Arid areas are one of the most vulnerable ecosystems and account for about 45% of the earth’s surface. In China, the arid areas account for 25% of the mainland territory, and are mainly distributed in Xinjiang, Inner Mongolia, and Gansu [41,42]. Arid environments are very fragile, so they are key areas for studying biodiversity. Ebinur Lake Basin is a typical temperate arid desert ecosystem. It is a low depression that collects water and accumulates salt in the southwest margin of the Junggar Basin. It is sensitive to external interference and has an extremely fragile function that makes it excellent for the study of biodiversity and ecosystem functions. We used desert plants in the Ebinur Lake Basin as the research objects. Based on field studies and laboratory experiments, we determined if dominant species richness and species functional diversity can better predict and explain the ecosystem functions in the study area. The findings have practical significance for maintaining the local ecosystem versatility, and the study provides a basis for research and use of desert plant diversity in temperate arid regions.

2. Materials and Methods

2.1. Overview of the Study Area

The geographical coordinates of Ebinur Lake Wetland National Nature Reserve in Xinjiang are 82°36′–83°50′ W and 44°30′–45°09′ N. Ebinur Lake is located in the southwest portion of the Junggar Basin, which is a typical tail lake and a collection area for water and salt. The basin has a typical temperate continental arid climate, with annual evaporation of over 1600 mm, annual rainfall of about 100 mm, 2800 sunshine hours, an extreme maximum temperature of 44 °C and an extreme minimum temperature of −33 °C. Due to the complex terrain and harsh climatic conditions, a unique desert-wetland-Gobi composite landscape has formed in the basin. This nature reserve area has relatively high biodiversity. Common wild plant species include Populus euphratica, Haloxylou ammodendron, Phragmites australis, Tamarix chinensis, Nitraria tangutorum, Halostachys caspica, Halocnemum strobilaceum, Alhagi sparsifolia, Kalidium foliatum, Kalidium caspicum, Apocynum venetum, Reaumuria soongoric Halimodendron halodendron, Glycyrrhiza uralensis, Aeluropus pungens, Suaeda pterautha, Suaeda microphylla, and Mulgedium tataricum.
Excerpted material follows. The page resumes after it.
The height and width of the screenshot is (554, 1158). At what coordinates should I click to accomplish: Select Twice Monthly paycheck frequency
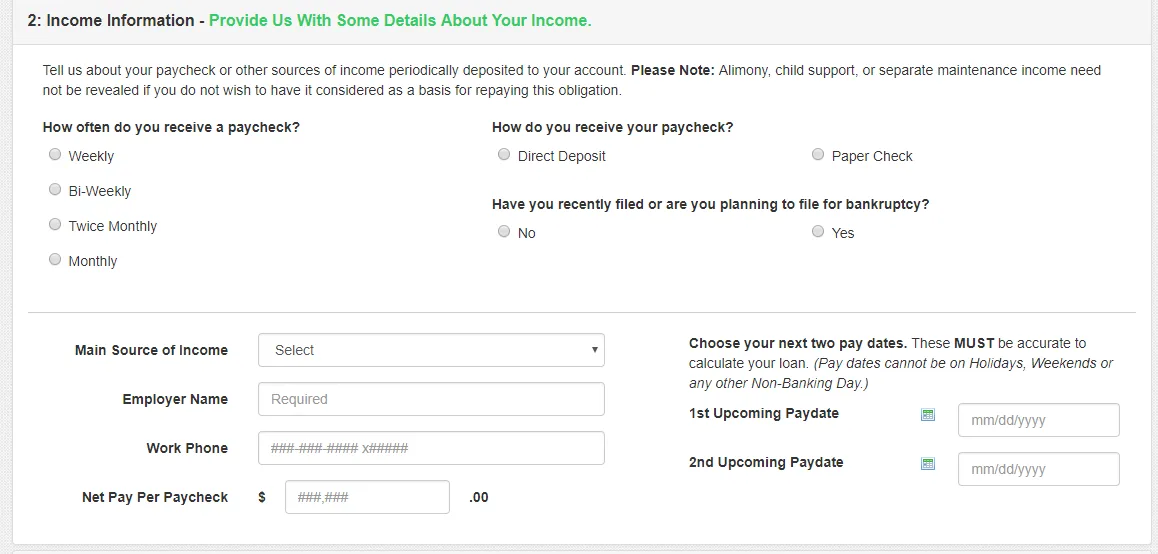click(55, 225)
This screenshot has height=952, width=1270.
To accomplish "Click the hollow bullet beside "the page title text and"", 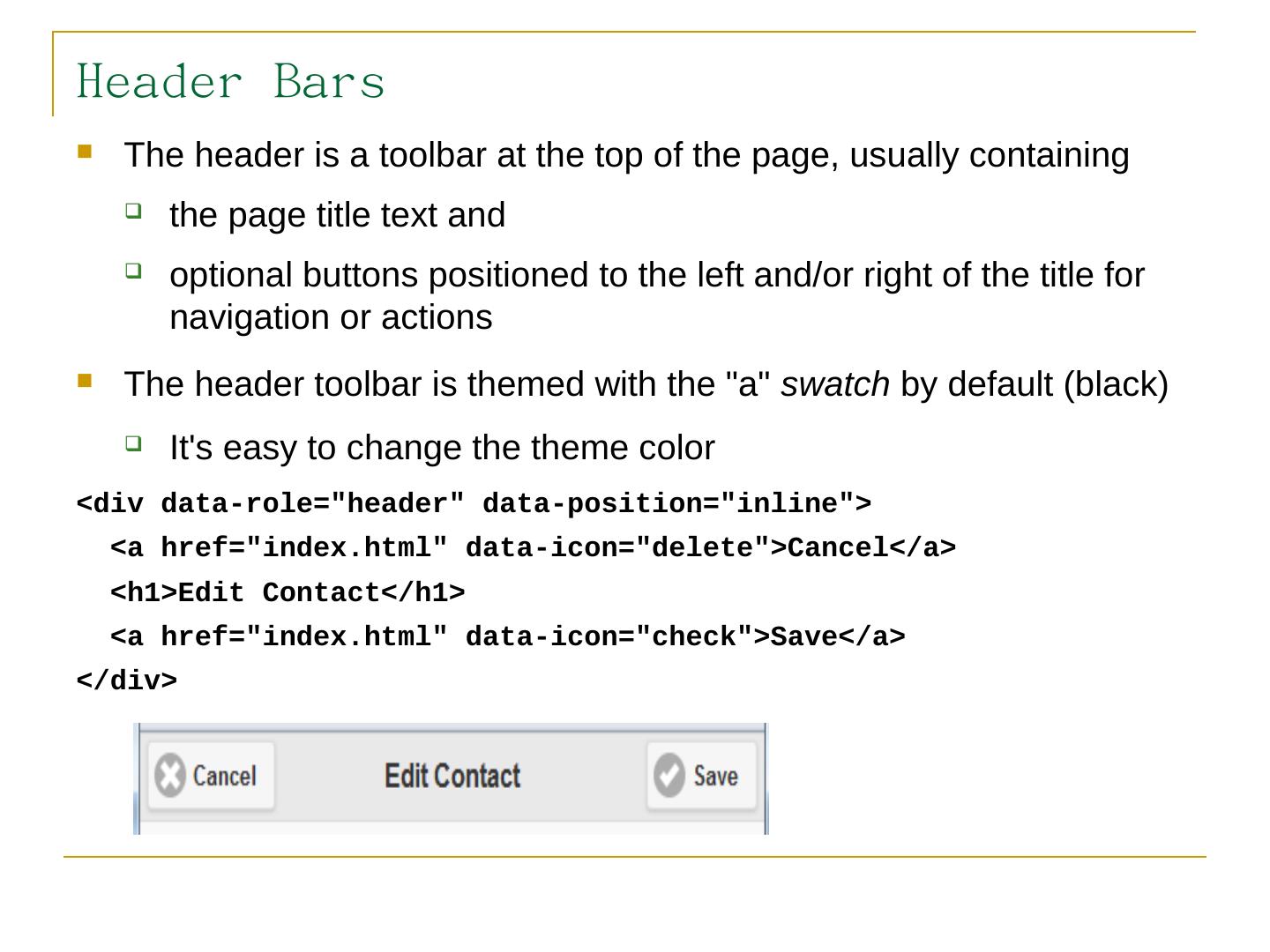I will point(132,210).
2.2. Field Community Survey

From mid-July to mid-August 2017, a field experiment was conducted in the Ebinur Lake Wetland National Nature Reserve, Xinjiang. The specific quadrat layout was as follows: vertical to Aqixu River, forming a natural water-salt gradient, and gradient changes in soil moisture and salt along the distance from the river. A sample plot was set up in the north of Dongdaqiao Management and Protection Station (Figure 1), with dimensions of 480 m from east to west and 600 m from north to south, the southeast corner of the quadrat is the first quadrat, and the size of each quadrat is 30 m ∗ 30 m. from Q1-1 (quadrat number). A total of 80 30 m × 30 m sample plots were laid out, with a spacing of 30 m between plots.

2.2.1. Soil Sampling and Determination of Soil Factors

We dug a 30-cm soil profile with a spade, took three samples of soil (3 repetitions) for each quadrat, and sampled three layers of soil: 0–10 cm, 10–20 cm, and 20–30 cm. During soil collection, we used an aluminum box to collect soil samples. After the collection of soil in the aluminum box soil was completed, we coded the sample number, determined the fresh soil weight, and returned the soil to the laboratory where it was dried to obtain the dry weight and calculate the water content. We collected another soil sample, packed it in a self-sealing bag, returned it to the lab, and allowed the soil to air-dry. This sample was used for the determination of soil indexes in the later stage of the study. Five soil indexes, including water content, salt content, available phosphorus, nitrate nitrogen, and ammonium nitrogen, were determined.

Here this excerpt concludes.